Shelter event brings attention to adoption

ContributedAn adoption poster promotes Max, a longtime resident of the shelter at the Susquehanna Society for the Prevention of Cruelty to Animals.

The executive director of the Susquehanna Society for the Prevention of Cruelty to Animals plans to exchange places with a shelter dog for a day.

According to a media release, Stacie Haynes will spend Wednesday, March 3, in a kennel. Max, a dog who has been a longtime resident of the kennel, will ostensibly take Haynes’ place “at the helm” of the shelter.

The purpose of the exercise, the release said, “is to drive home to the public what an extended stay means for shelter dogs, and the importance of rehoming animals as quickly as possible.”

“March 3 marks Max’s 444th day here at our shelter,” Haynes said in the release. “Max has been living in a kennel for over a year, with no comfy couch, no home or human to call his own, and an ever-changing parade of complete strangers judging both him and his behavior. Before that, he was in a different shelter for about four months.

“Max will not be truly happy until he finds his forever home,” Haynes said.

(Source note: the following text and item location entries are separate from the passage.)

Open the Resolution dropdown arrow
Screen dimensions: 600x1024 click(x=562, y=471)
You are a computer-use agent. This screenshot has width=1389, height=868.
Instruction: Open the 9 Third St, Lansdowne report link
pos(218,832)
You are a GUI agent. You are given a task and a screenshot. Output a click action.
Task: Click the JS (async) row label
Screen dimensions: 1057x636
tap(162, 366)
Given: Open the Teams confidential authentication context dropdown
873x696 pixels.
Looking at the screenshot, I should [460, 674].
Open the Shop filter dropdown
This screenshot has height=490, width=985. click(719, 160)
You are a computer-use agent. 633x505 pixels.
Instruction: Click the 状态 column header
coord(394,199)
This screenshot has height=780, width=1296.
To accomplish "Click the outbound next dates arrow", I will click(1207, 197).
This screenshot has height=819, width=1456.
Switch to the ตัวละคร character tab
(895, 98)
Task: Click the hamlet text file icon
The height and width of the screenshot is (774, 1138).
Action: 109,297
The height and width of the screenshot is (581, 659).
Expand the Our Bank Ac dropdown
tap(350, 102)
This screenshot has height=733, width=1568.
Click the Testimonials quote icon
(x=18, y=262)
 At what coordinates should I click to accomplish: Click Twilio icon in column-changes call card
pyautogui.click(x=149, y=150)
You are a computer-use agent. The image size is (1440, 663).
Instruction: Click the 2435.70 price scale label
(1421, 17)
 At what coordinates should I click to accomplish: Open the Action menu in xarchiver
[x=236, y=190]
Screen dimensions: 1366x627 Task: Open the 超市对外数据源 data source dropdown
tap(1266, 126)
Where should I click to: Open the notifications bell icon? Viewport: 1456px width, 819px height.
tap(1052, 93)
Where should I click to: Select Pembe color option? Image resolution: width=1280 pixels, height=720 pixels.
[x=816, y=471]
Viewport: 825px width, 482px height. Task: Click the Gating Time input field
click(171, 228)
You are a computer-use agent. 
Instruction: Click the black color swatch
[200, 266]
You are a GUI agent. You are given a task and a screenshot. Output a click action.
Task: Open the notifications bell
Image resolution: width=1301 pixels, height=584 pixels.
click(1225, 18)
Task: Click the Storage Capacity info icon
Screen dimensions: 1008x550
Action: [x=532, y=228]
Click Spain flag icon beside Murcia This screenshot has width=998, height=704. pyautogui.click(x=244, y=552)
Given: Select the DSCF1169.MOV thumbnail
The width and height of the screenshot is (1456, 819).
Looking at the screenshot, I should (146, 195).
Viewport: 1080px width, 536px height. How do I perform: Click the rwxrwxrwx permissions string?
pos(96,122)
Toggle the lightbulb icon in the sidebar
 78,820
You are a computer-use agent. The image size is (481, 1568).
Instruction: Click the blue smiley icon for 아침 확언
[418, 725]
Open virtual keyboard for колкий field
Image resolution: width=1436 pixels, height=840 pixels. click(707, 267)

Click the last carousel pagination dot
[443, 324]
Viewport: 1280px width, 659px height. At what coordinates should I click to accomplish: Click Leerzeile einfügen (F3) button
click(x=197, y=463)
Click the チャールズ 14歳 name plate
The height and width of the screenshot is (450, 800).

In an effort to raise awareness of the plight of shelter dogs in general and Max in particular, Haynes will switch places with the 5-year-old pit bull terrier mix. Max will spend the day in the executive director’s office while Haynes spends 444 minutes in a concrete kennel.

According to Haynes, “Max will take care of business with the staff as I languish in his kennel by myself, with the occasional bathroom break and an enrichment toy or two, watching people and dogs pass me by throughout the day.”

“Max will enjoy the comfort and relative quiet of the front office, while Haynes is forced to try to relax amid the overstimulating distractions of kennels being cleaned, feeding time, public viewing and a lot of dogs barking,” the release said.

“My 444 minutes in a kennel is just a drop in the bucket compared to how long Max has had to wait to get out of a shelter and into a real home where he can truly relax and be himself,” Haynes said. “Our hope is that by bringing attention to Max’s story — and the plight of shelter dogs in general — we can help him make his perfect match.”